Jen watches a young family, bundled against the cool day, pants hiked above their knees. A boy and a girl run ankles deep in and out of the water, screaming in the breeze. Mom and Dad watch closely.
“Casey said, don’t feel bad, Mom, you didn’t really hate him. Brock said John would have died whether I’d stopped to curse him or not. They look at me differently, Belle. More curiosity. They’re asking more questions about their dad. And me. It’s like the article freed us somehow — John and me. Made us more... real? The boys’ socials have been lighting up with this. Everybody’s got an opinion about me.”
“I saw Casey last week but we didn’t talk. How is he?”
“Tied up with a woman I don’t much like. She’s using him.”
“Let me guess. For his good looks, talent, and sweet heart? And Brock? How is your dark missionary?”
“Driven as always.”
“It’s so strange that Brock got his grandfather Mike’s religious pep, not Casey. Maybe something to do with him almost dying, like his dad did.”
“I’ve thought about that. Casey wants to believe. Brock wants to be believed.”
“What about you? Since almost drowning?”
“Religious pep? No. None for me. I’m just a protect-and-serve kind of girl — because of Dad.”
“Such good boys. Do they still call you Momster behind your back?”
“Face to face now. I take it as a compliment.”
The women stop to watch the waves crash in at Rockpile.
“Where we first saw him,” says Jen.
“We were lucky, Jen. But John was, too.”
Heading back for the fortune-telling table, Belle has a customer waiting. He’s a cool-looking surf dude with a board propped in the sand and a leashed Malinois sitting attentively at his feet.
Belle stops and whirls and gives Jen an exaggerated, big-eyed racoon stare. Fusses with her hair.
“How do I look?”
“Convincing.”
Jen kisses her cheek.
“I’m still up on Castle Rock in the canyon, Belle, if you ever want to shower or crash awhile.”
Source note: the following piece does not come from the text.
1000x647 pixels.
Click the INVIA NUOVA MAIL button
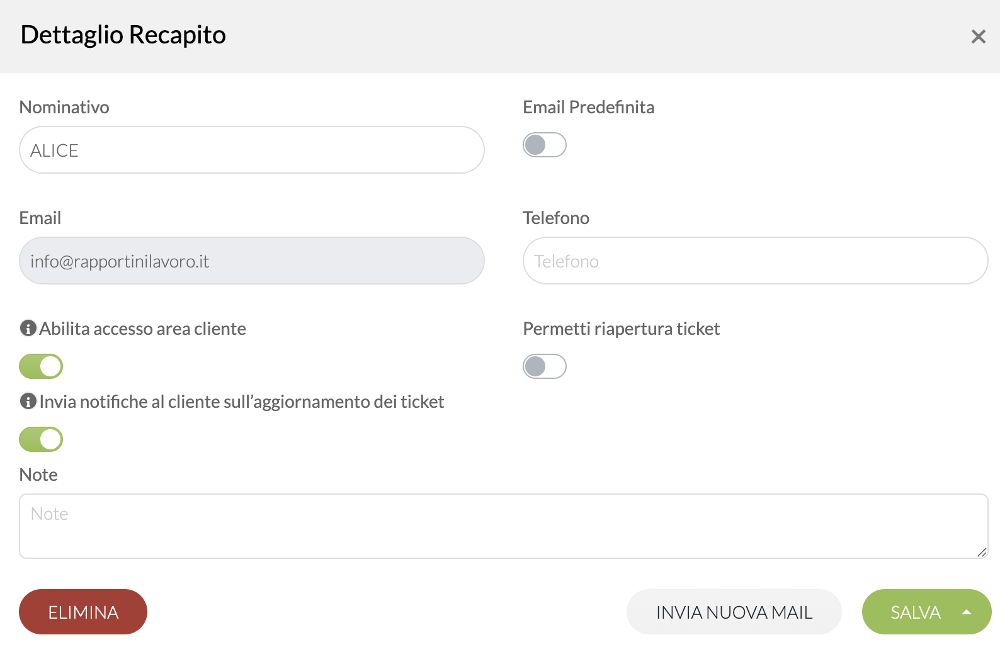point(734,612)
Not for the first time, Jen takes an awful gut punch at the idea of Belle and John in her bed at home on Castle Rock. Will probably never ask that. The truth may set you free, but right now she doesn’t want to be that free.
“Careful what you wish for, Jen.”
“I mean it.”
As if on cue, they both look back at the John painting on the sea wall.
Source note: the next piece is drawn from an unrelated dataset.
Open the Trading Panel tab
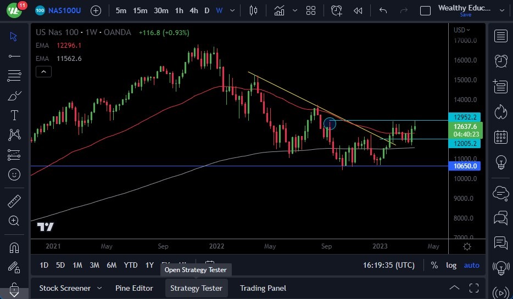The image size is (513, 299). pos(263,288)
“I’ll be seeing you around, Belle.”
“You’re awesome, Jen. John said that all the time.”
42
Late that afternoon Casey and Bette sit in the backyard of his Dodge City cottage on Woodland. Mae lies at their feet under the bistro table near the tangerine tree.
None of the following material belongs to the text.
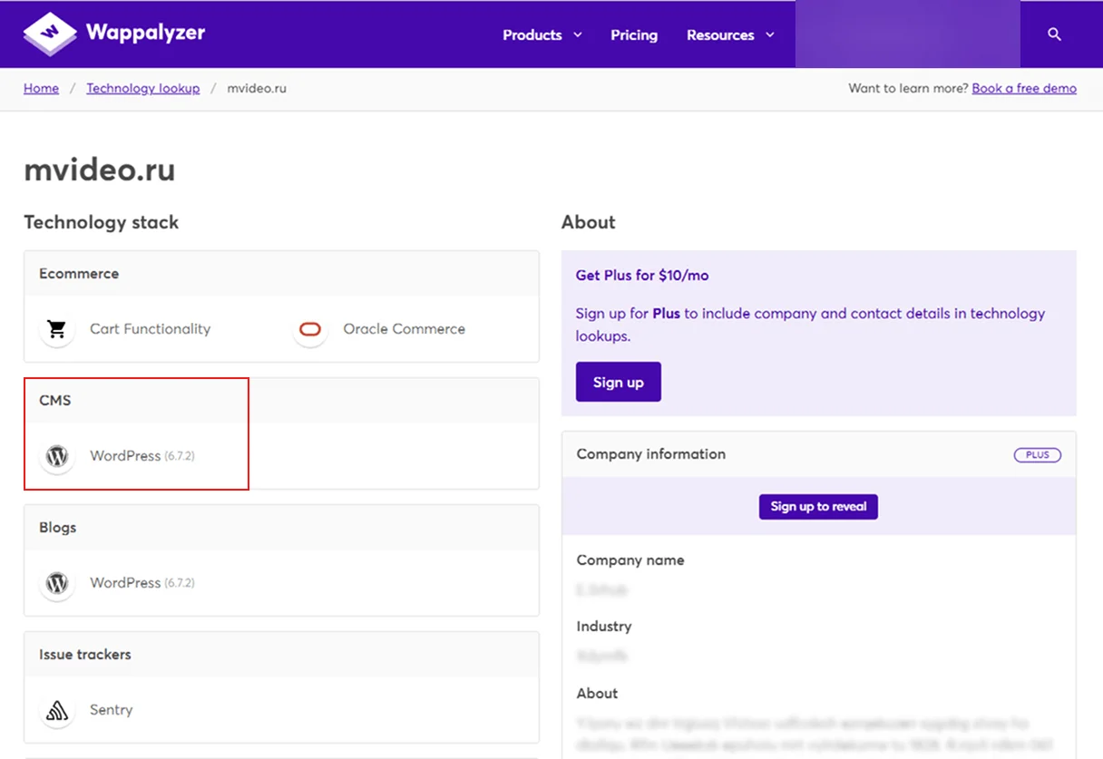The width and height of the screenshot is (1103, 759).
Task: Select the Cart Functionality text link
Action: (150, 329)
The waning day is clear but cool. Even this far into fall, the tangerine tree blossoms sweetly and the plumeria throws off a spicy scent. The birds-of-paradise stand proudly orange and blue, and the bougainvillea is a purple wall.
He shoots some pictures of the flowers, posts them as a CaseyGram along with a haiku that just popped into his mind:
Bougainvillea bracts
White stars in the middle, like,
A purple riot
Ms. Paige up at Thurston Middle School taught his class the 5–7–5 formula, and Casey really dug how cool the rhythm was, though the best he could get out of seventh-grade English was a C-plus because he was such a slow reader and spent class time sketching waves.
This is the sixth afternoon in a row they’ve been here. Bette wears Casey’s heavy Navajo-print robe and fleece slippers, as she has all week. That first day back from Mavericks, she slept for twenty-plus hours in the guest room, aided by a space heater and her pain pills. Casey sat bedside, guzzling coffee, waking her up every few hours to Bette’s woozy annoyance.